» EXERCISE: Summarize the abstract below on hyperuricemia and diabetes risk among US veterans with gout in two sentences.

» PASSAGE FOR REVIEW:
··········
Background: Hyperuricemia is known to be a risk factor for incident type 2 diabetes mellitus, but the absolute magnitude of the association is not known. We aimed to evaluate the strength of association between hyperuricemia and the risk of developing diabetes among the US veterans with gout.
Methods: Patients (age ≥ 18 years) with ≥2 clinical encounters with gout diagnoses, no history of inflammatory diseases or diabetes and two serum urate (sUA) measurements between 1 January 2002 and 1 January 2011 were selected. Diabetes was identified using International Classification of Disease-9-Clinical Modification codes, use of anti-diabetic medications or HbA1c ≥6.5%. sUA levels were assessed at 6-month cycles (hyperuricemia: sUA >7 mg/dl). Accumulated hazard curves for time to first diabetes diagnosis were derived from Kaplan-Meier (KM) analysis. Risk of diabetes associated with hyperuricemia was estimated using a Cox proportional hazards model. Population attributable fraction (AF) of new-onset diabetes within 1 year was estimated using logistic regression.
Results: Among 1923 patients, average age was 62.9 years, body mass index was 30.6 kg/m(2), and follow-up time was 80 months. Diabetes rates from KM were 19% for sUA ≤ 7 mg/dl, 23% for 7 mg/dl < sUA ≤ 9 mg/dl and 27% for sUA > 9 mg/dl at the end of follow-up period (P < 0.001). Hyperuricemia was associated with a significantly higher risk of developing diabetes, after adjusting for confounding factors (hazard ratio: 1.19, 95% confidence interval: [1.01-1.41]). Approximately, 8.7% of all new cases of diabetes were statistically attributed to hyperuricemia.
Conclusions: Among veterans, hyperuricemia was associated with excess risk for developing diabetes. Approximately, 1 in 11 new cases of diabetes were statistically attributed to hyperuricemia.
··········
» RECORDED DATA:
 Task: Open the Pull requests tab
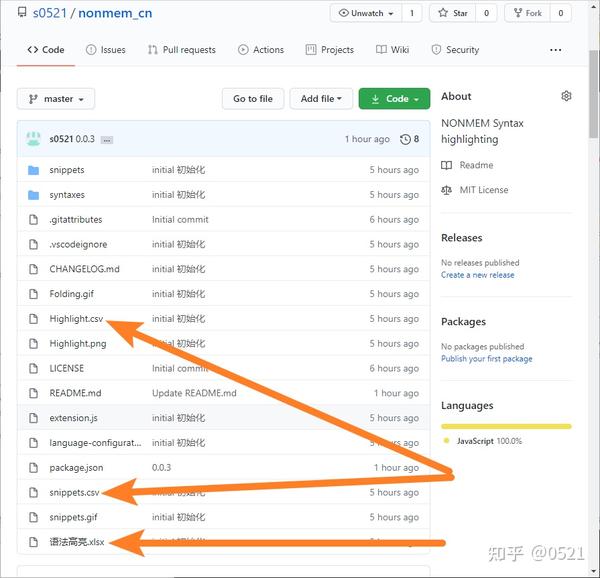(x=181, y=49)
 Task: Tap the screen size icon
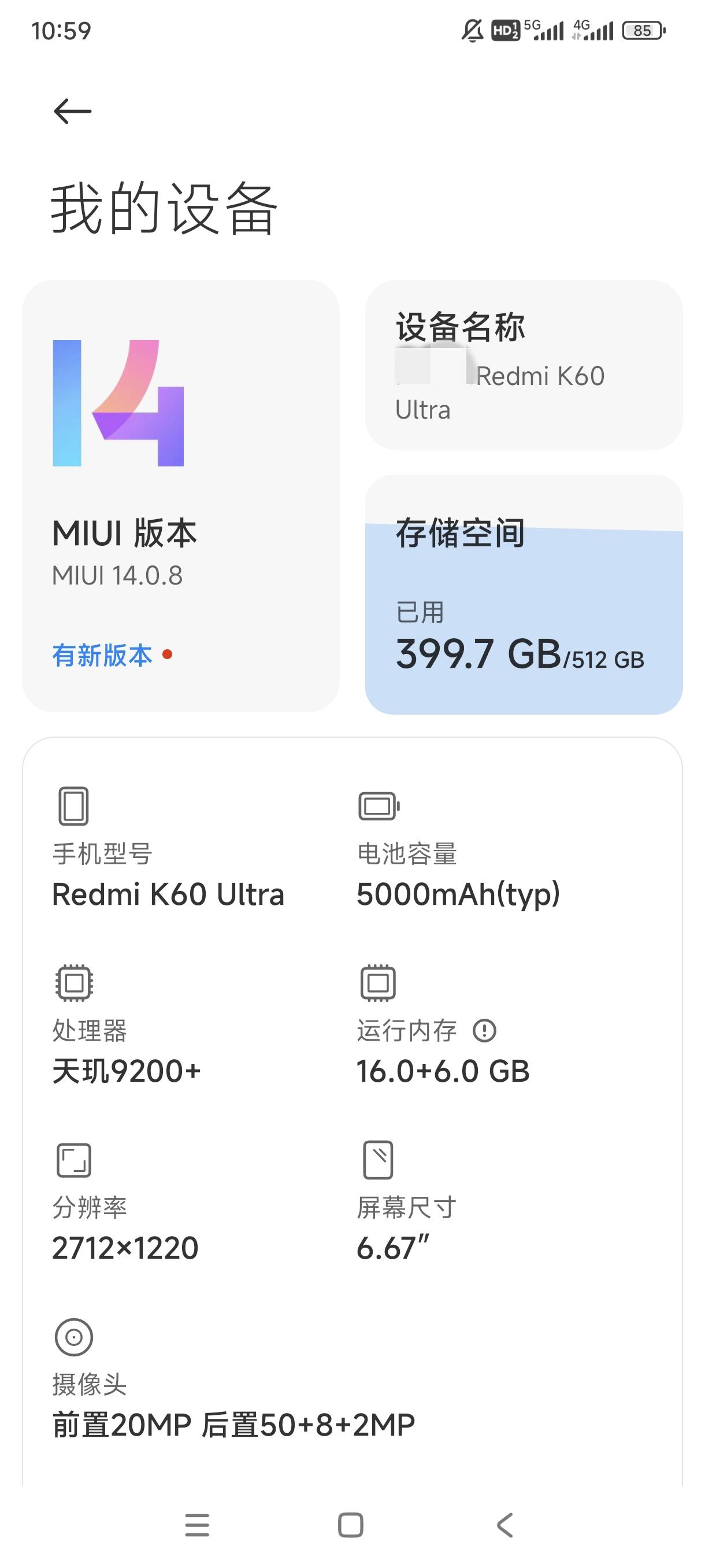point(378,1160)
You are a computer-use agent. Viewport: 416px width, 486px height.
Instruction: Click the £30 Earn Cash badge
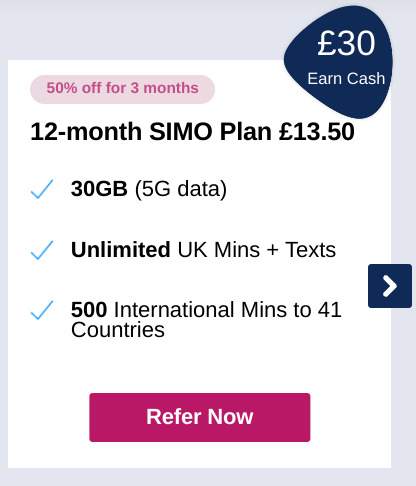click(339, 62)
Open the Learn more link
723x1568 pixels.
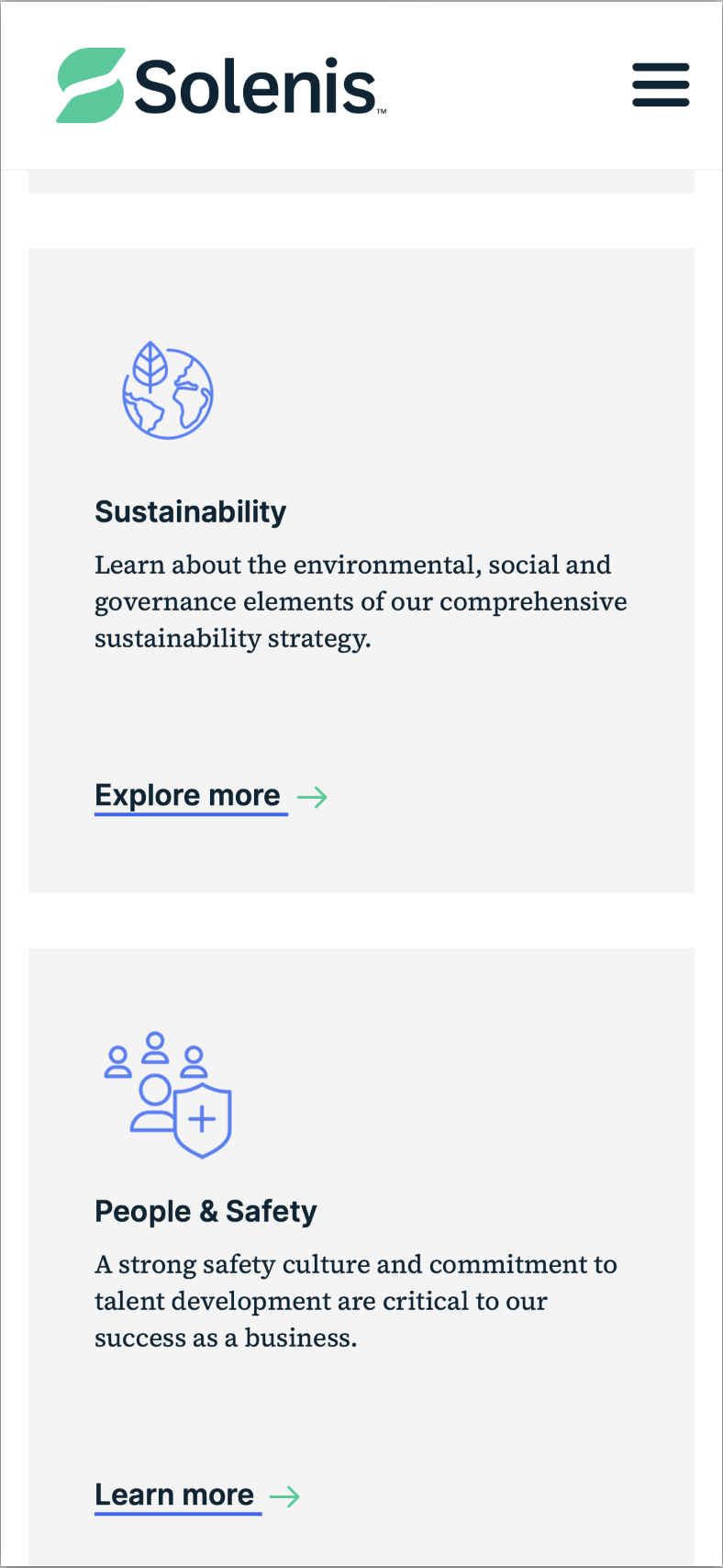point(175,1495)
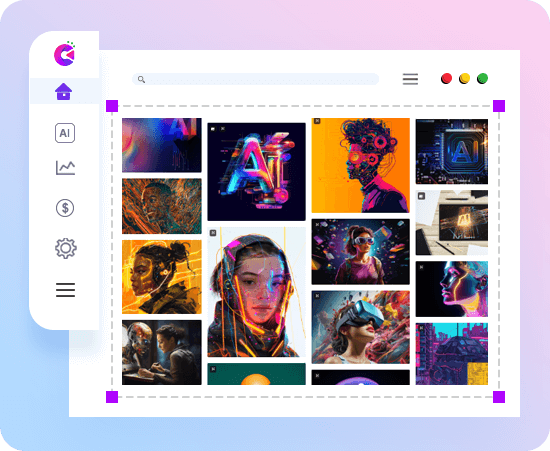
··········
» OUTPUT FOR THIS TASK: The study followed 1,923 US veterans with gout and found that diabetes rates rose with serum urate level, reaching 19%, 23% and 27% across the three urate groups by the end of follow-up. After adjustment for confounding factors, hyperuricemia carried a significantly higher risk of developing diabetes (hazard ratio 1.19), and about 1 in 11 new cases were statistically attributed to it.